Relation of complete homogeneous symmetric polynomials and the elementary symmetric polynomials

Question

I was reading about the symmetric polynomials and saw the following relation:

$$\sum _{{i=0}}^{m}(-1)^{i}e_{i}(X_{1},\ldots ,X_{n})h_{{m-i}}(X_{1},\ldots ,X_{n})=0\text{ for } m>0$$

The proof is constructed by using a generating function with respect to the variable $t$, in Symmetric Functions and Hal Polynomials, SECOND EDITION I. G. MACDONALD, page 21.

(Question) I was wondering if this relation still holds for any length $k$, i.e.

$$\sum _{{i=0}}^{m}(-1)^{i}e_{i}(X_{1},\ldots ,X_{n})h_{{m-i}}(X_{1},\ldots ,X_{k})=0\text{ for }k \in \{1,...,n\}$$

P.S. I tried cases and it holds for any case.

Answer 1

We have $$h_p(X_1,\ldots,X_n)=\sum h_r(X_1,\ldots,X_k)h_{p-r}(X_{k+1},\ldots,X_n)$$ $$e_p(X_1,\ldots,X_n)=\sum e_r(X_1,\ldots,X_k)e_{p-r}(X_{k+1},\ldots,X_n)$$ $$\sum_{i=0}^m\sum_{p=0}^i\sum_{q=0}^{m-i} (-1)^ie_{i-p}(X_1,\ldots,X_k)h_{(m-p-q) -(i-p) }(X_1,\ldots,X_k)e_p(X_{k+1},\ldots,X_n)h_q(X_{k+1},\ldots,X_n)$$ If we fix $p$ and $q$, this still sums to $0$ since it is just an instance of the same formula in fewer variables, replacing $i$ with $i-p$ and $m$ with $m-p-q$. Thus if we take $q=0$ and sum over all $p$ we get the formula you want.

Answer 2

The desired identity $$\sum_{i=0}^{m} (-1)^i e_i(X_1,\ldots,X_n) h_{m-i}(X_1,\ldots,X_k) =0$$ is only valid for $m > n-k$.

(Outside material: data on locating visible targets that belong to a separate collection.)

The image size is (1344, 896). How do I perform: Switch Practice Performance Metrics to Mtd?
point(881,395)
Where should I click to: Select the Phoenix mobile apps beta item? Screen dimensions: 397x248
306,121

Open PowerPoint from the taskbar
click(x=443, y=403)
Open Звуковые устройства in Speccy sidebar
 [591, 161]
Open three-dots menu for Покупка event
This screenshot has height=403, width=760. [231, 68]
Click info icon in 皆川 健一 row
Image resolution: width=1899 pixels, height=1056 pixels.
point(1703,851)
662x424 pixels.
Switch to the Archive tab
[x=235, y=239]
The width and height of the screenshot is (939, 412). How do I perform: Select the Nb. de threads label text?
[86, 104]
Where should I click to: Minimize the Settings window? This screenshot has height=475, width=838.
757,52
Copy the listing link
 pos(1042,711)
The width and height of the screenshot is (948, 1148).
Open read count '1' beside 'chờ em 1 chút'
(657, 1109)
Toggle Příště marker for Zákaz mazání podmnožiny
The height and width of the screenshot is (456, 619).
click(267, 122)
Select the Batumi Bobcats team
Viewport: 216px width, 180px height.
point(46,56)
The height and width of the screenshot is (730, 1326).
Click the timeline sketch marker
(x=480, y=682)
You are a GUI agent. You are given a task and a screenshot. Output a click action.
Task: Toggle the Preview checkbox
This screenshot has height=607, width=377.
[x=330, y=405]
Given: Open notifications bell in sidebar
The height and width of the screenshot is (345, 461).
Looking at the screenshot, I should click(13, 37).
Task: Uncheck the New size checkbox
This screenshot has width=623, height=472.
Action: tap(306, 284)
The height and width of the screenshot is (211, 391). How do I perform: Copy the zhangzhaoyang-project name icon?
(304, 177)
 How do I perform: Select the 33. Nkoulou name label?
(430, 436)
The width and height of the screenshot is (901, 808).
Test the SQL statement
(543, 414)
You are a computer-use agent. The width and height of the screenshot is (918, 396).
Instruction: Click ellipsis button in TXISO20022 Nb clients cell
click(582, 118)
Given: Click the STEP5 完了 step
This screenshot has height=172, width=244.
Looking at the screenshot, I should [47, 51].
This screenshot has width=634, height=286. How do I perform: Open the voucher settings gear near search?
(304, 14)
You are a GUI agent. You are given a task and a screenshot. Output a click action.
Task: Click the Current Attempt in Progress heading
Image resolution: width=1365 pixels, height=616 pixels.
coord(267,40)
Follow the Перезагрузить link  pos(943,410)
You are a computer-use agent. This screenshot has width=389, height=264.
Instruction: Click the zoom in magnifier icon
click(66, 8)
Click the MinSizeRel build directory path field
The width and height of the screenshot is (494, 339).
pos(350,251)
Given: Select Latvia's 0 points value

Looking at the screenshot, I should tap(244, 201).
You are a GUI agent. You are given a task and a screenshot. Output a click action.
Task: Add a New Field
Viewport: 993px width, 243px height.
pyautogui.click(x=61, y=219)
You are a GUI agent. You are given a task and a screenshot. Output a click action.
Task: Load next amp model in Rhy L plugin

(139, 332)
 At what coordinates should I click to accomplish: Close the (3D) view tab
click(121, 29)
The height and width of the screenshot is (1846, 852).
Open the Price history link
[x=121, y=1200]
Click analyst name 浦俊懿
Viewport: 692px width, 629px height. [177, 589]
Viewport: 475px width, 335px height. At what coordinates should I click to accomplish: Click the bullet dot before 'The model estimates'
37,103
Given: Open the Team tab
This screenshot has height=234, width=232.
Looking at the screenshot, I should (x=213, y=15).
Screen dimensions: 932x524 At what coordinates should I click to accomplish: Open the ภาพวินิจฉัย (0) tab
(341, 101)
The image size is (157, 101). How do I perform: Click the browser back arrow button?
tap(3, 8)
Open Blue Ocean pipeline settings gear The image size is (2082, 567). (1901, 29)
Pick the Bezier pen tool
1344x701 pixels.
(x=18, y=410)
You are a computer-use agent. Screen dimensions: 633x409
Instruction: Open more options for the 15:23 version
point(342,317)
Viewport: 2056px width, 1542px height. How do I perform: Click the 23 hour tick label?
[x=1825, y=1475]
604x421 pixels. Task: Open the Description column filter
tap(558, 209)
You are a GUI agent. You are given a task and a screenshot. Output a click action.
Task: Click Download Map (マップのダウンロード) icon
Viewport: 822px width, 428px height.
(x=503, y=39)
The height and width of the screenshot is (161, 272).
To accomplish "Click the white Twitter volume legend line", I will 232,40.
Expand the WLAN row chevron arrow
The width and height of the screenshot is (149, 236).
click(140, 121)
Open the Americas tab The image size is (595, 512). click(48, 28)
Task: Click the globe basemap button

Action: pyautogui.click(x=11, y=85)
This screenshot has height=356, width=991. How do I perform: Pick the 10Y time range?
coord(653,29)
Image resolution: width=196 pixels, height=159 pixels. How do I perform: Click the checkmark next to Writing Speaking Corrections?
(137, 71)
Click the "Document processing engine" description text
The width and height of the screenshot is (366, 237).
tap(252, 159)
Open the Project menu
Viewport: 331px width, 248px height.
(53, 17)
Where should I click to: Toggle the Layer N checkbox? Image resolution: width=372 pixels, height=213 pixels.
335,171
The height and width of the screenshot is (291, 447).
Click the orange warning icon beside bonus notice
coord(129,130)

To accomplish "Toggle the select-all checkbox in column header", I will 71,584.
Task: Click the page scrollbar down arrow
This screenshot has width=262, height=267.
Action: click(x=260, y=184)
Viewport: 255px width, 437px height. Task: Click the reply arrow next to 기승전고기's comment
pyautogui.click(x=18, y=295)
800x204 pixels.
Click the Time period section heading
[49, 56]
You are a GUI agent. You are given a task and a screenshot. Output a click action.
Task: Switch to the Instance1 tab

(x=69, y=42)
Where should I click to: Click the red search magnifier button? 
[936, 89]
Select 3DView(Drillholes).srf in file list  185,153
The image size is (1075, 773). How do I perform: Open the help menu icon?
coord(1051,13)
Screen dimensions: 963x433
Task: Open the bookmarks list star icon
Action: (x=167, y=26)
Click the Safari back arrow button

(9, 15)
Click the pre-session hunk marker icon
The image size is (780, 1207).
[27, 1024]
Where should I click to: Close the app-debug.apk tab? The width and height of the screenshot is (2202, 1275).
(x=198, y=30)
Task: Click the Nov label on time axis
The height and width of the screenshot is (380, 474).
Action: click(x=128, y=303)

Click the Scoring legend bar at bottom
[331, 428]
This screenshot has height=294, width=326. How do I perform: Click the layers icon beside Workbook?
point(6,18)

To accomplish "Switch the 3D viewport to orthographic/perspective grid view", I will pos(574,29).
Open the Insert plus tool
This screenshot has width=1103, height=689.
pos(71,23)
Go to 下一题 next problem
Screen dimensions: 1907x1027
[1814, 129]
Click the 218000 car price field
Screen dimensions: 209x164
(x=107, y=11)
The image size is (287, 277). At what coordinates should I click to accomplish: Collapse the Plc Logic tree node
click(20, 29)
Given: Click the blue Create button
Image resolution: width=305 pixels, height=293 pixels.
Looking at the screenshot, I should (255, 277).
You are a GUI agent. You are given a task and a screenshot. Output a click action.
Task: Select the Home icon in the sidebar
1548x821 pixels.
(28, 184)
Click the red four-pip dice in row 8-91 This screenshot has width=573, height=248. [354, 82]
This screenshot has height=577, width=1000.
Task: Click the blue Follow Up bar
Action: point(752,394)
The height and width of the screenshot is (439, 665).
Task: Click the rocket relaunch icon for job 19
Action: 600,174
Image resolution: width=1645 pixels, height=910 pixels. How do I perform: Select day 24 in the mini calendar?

For example, with $n=2$, $k=1$, and $m=1$, we get $$\sum_{i=0}^{1} (-1)^i e_i(X_1,X_2) h_{1-i}(X_1) = e_0(X_1, X_2) h_1 (X_1) - e_1(X_1,X_2) h_0(X_1) = - X_2 \neq 0.$$

To see that this identity does hold for $m > n-k$, however, just multiply the generating functions $$\sum_{j=0}^{\infty} h_j(X_1,\ldots,X_k) z^j = \prod_{i=1}^{k} \frac{1}{1-X_iz}$$ and $$\sum_{j=0}^{\infty} (-1)^je_j(X_1,\ldots,X_n) z^j = \prod_{i=1}^{n} (1-X_iz)$$ and extract the coefficient of $z^m$: we get $0$ since this produces a polynomial in $z$ of degree $n-k$.